CumbrianLass is not a money- making scheme, I can tell you now, I haven’t made a penny so far, but I’m trying. 12 Months ago I was stood in the line at the Carlisle foodbank in disbelief that I was living I, Daniel Blake. But I kept going.

I launched my first advertising campaign 2 days ago as my first real shot at making a living from my blog.

I’ve nearly given up soooo many times. And there are three reasons why I haven’t. My mam, my dad and my fella. They have picked me up from the floor so many times I’ve lost count. My fella sits with me at 5am when I’m typing frantically because my head won’t shut down. He comes on visits with me to keep me company, he listens to me prattle on about my newest blog post ideas, he researches with me, the man is one of a kind. A true Cumbrian Kindred Spirit.

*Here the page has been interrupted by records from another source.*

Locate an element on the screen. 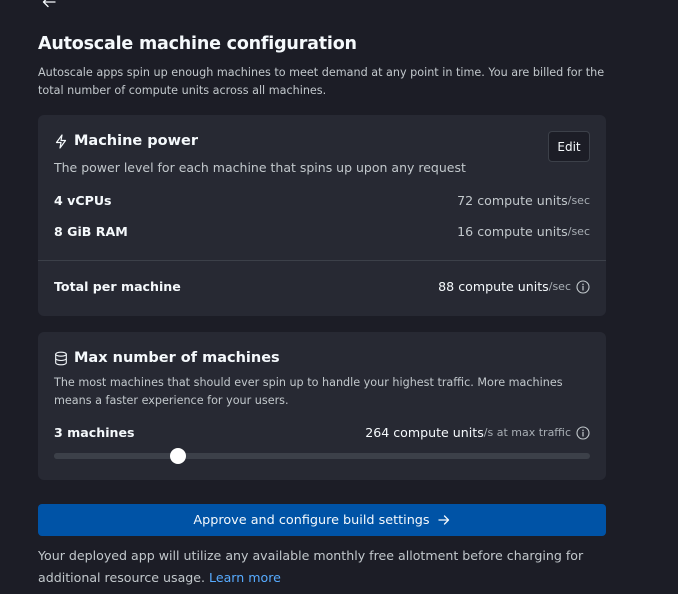  machines-slider is located at coordinates (322, 456).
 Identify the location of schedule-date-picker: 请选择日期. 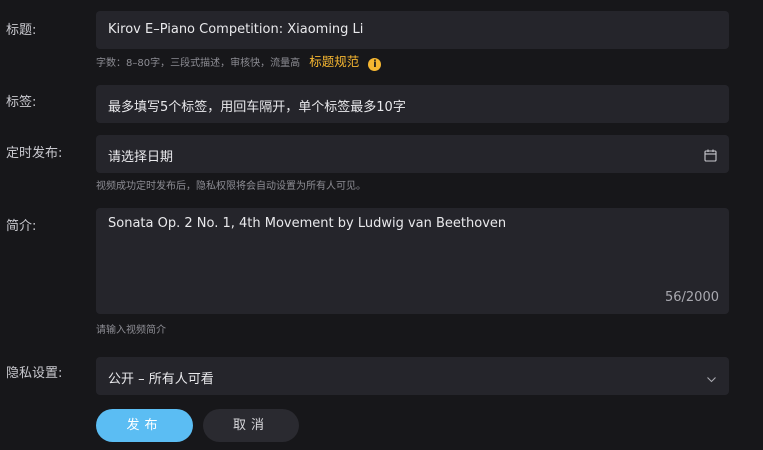
(412, 154).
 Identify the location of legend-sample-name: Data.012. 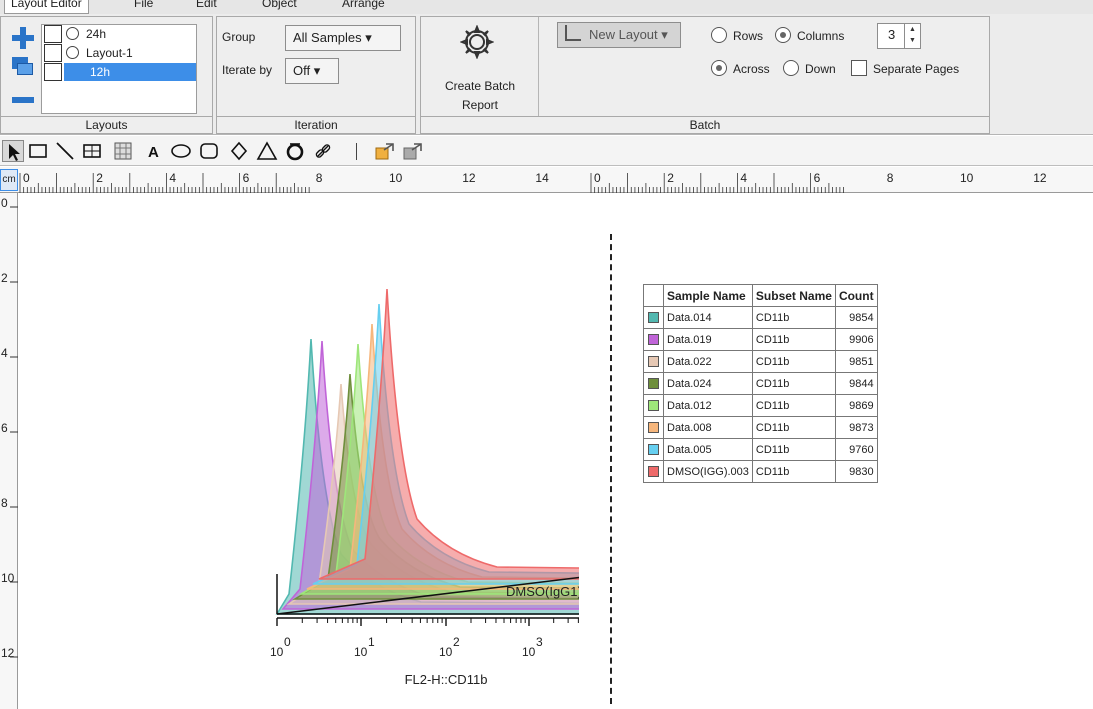
(708, 406).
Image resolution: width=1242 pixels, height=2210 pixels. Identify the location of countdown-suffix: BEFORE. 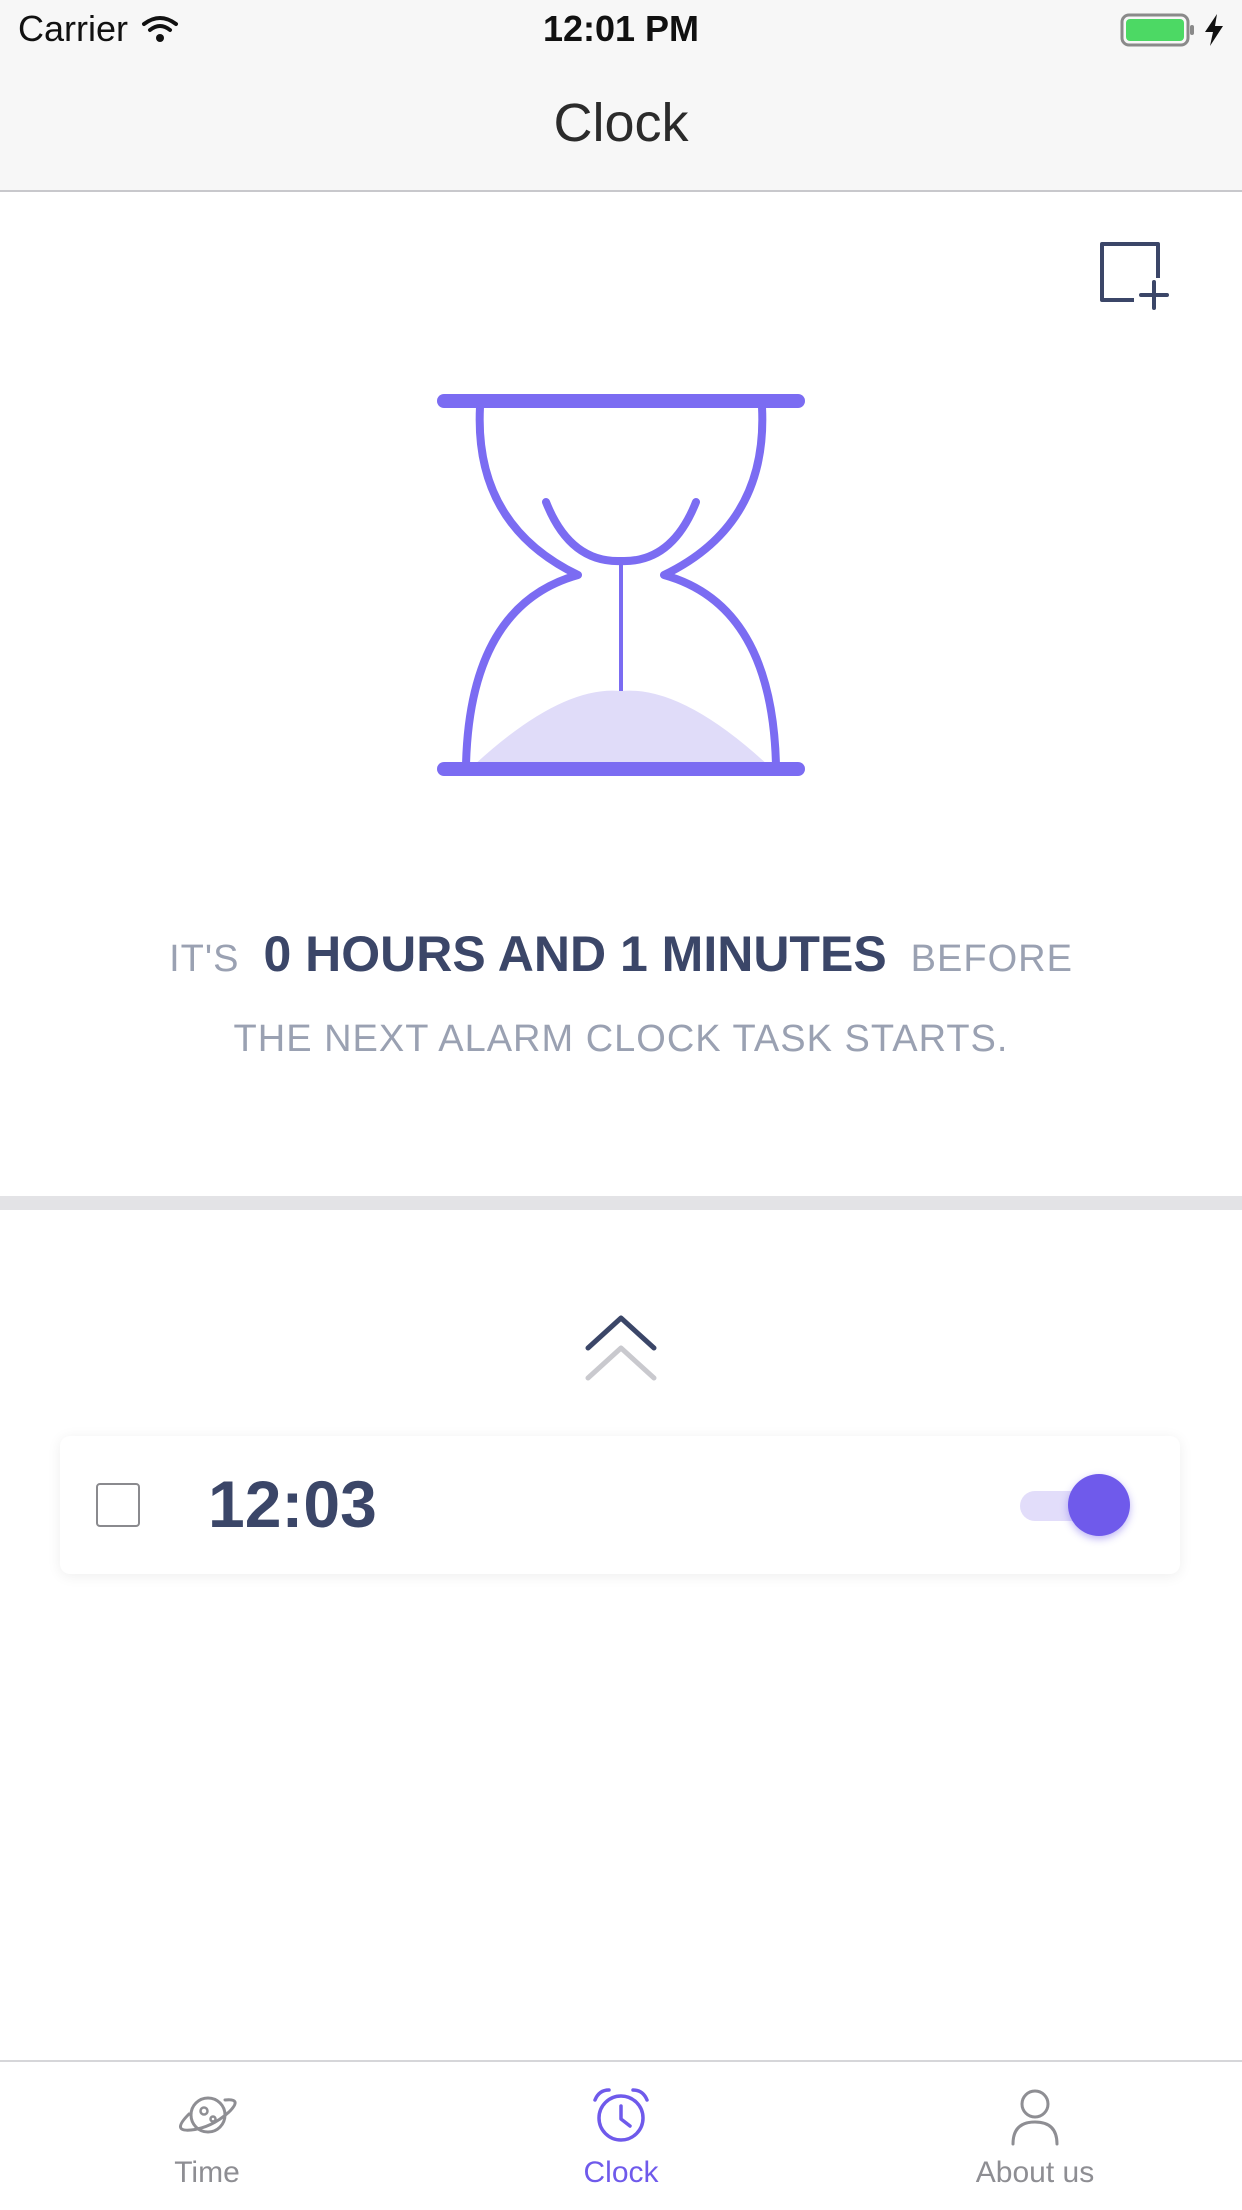
(992, 959).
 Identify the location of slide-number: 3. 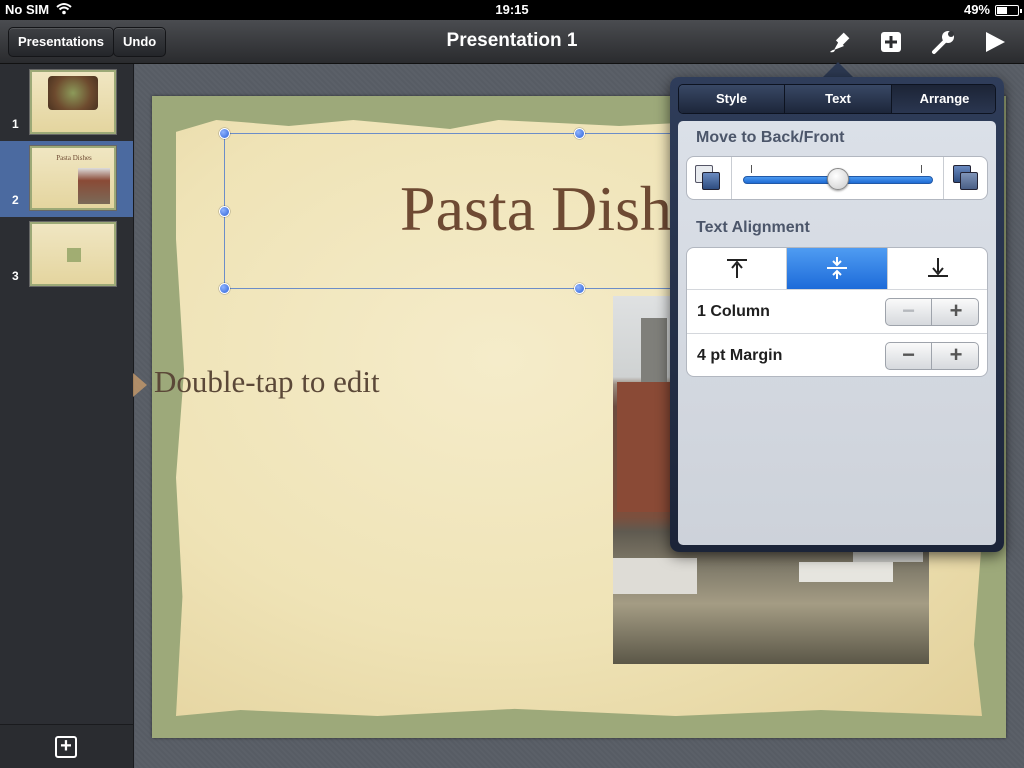
(16, 276).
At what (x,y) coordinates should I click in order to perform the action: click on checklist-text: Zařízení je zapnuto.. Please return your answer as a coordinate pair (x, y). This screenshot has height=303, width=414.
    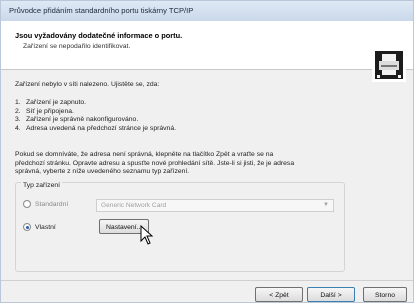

My mam and dad have been and cleaned my house when I couldn’t find the strength, my dad has done more DIY in my house over the last 2 years to make things just that little bit easier. My mam has listened to me cry at midnight when I’ve been so nervous about business meetings.

All three of them have supported me along the way.

Not all heroes wear capes.

CumbrianLass saved my life, you guys saved my life.

And if none of it works; what have I lost?

But let me tell you what I’ve gained. 11.5k friends, 600 insta friends, 500 twitter friends and a platform to try and make my beloved county a better place.

And for that. I will be forever grateful.